## Given text
****************************************

This is the coolest idea I've heard in a long time.

ESRI does a yearly coffee-table book for Arc-generated maps, the various satellite companies make calendars every year with their best hi-res shots... We should play the game too.

Count me in, I'll volunteer to help.

.mpg

On Jul 28, 2012, at 4:33 AM, Barry Rowlingson <[hidden email]> wrote:

> Do you think an atlas of beautiful maps produced with open-source
> technology (software and data) could be made? Here's what I was
> thinking:
>
> * Put out a proposal for beautiful cartography, stunning maps, and
> insightful visualisations done with OpenSource applications and/or
> Open Data.
>
> * Collect map proposals as images on a flickr group:
> http://www.flickr.com/groups/osgeomaps/
>
> * Get enough, have a community vote/expert opinion for the best 50 or so.
>
> * Get high-res or vector versions of the winners.

****************************************

## Data records
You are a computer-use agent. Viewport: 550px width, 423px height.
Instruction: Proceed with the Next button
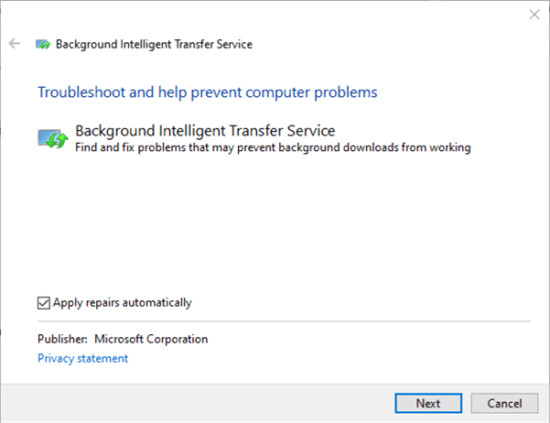[428, 403]
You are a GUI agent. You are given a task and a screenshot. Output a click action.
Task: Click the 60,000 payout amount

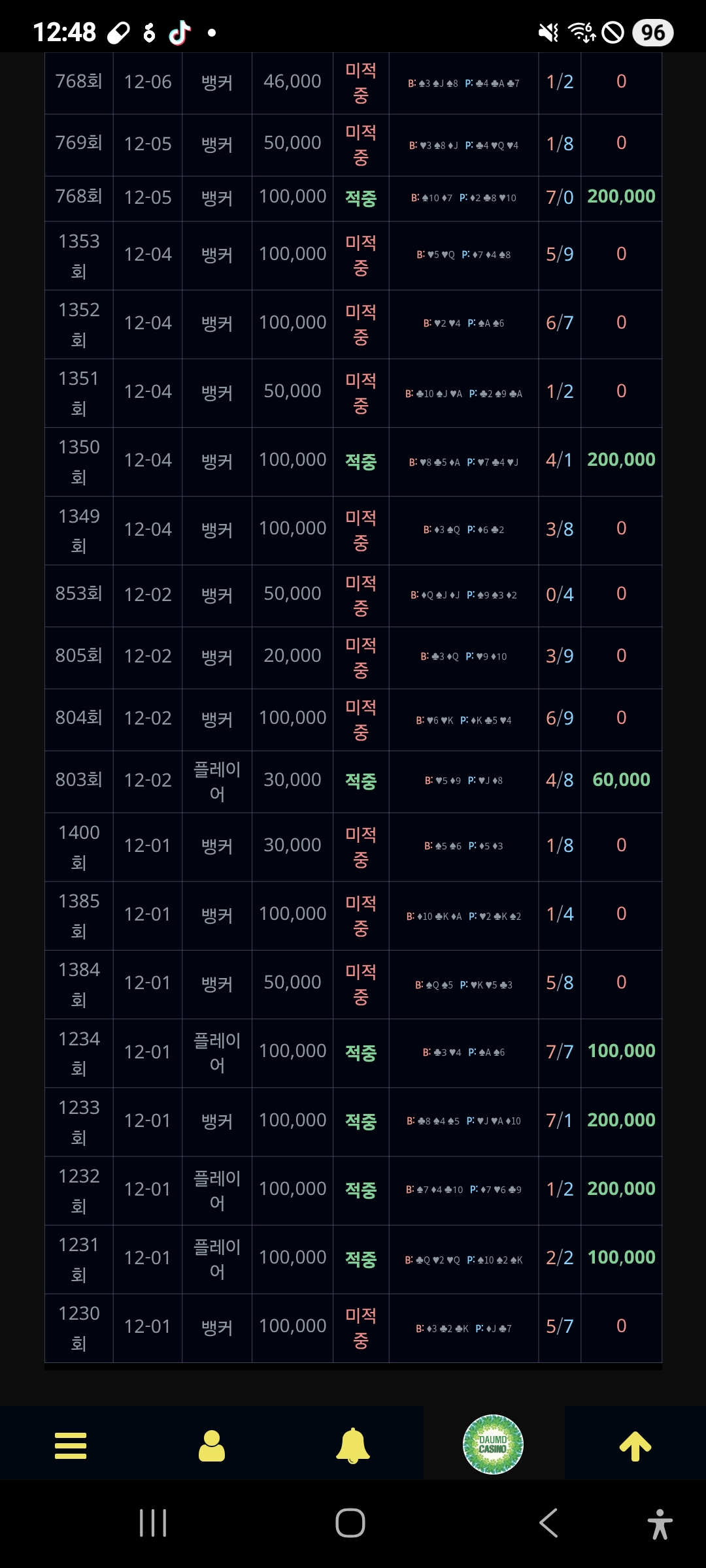(621, 780)
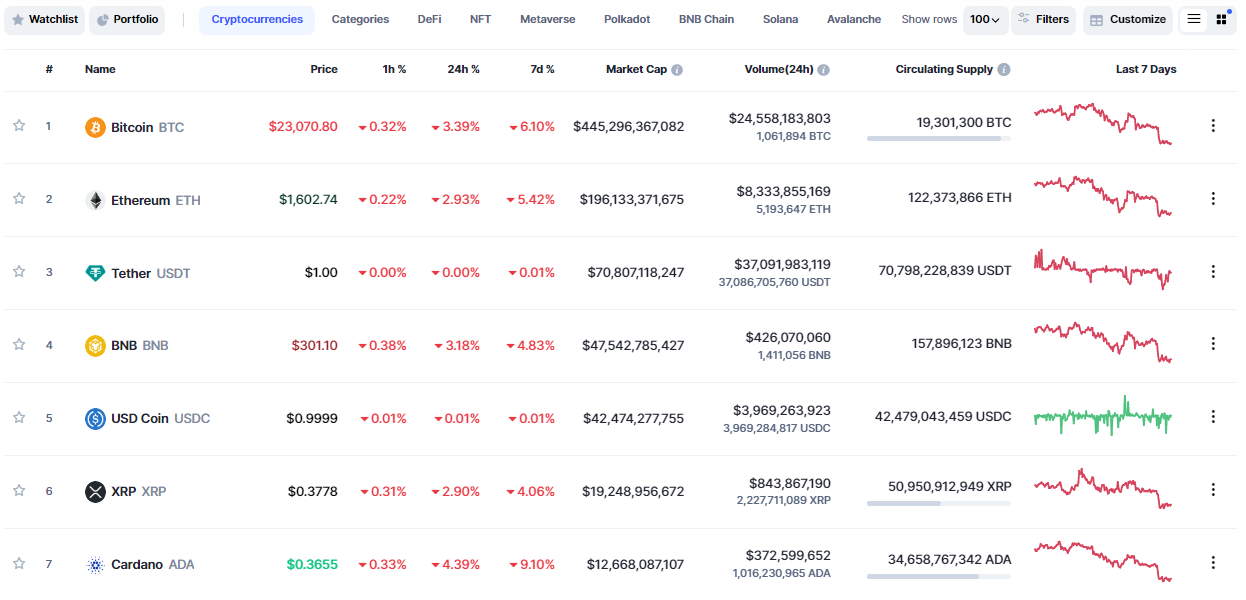Click the Tether coin logo icon
This screenshot has height=600, width=1246.
pos(95,273)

****************************************

## Goal
Can you copy out, word for word, the part of the open-source map atlas message that begins at the words "ESRI does a" and stops after "volunteer to help."?

## Response to this exercise
ESRI does a yearly coffee-table book for Arc-generated maps, the various satellite companies make calendars every year with their best hi-res shots... We should play the game too.

Count me in, I'll volunteer to help.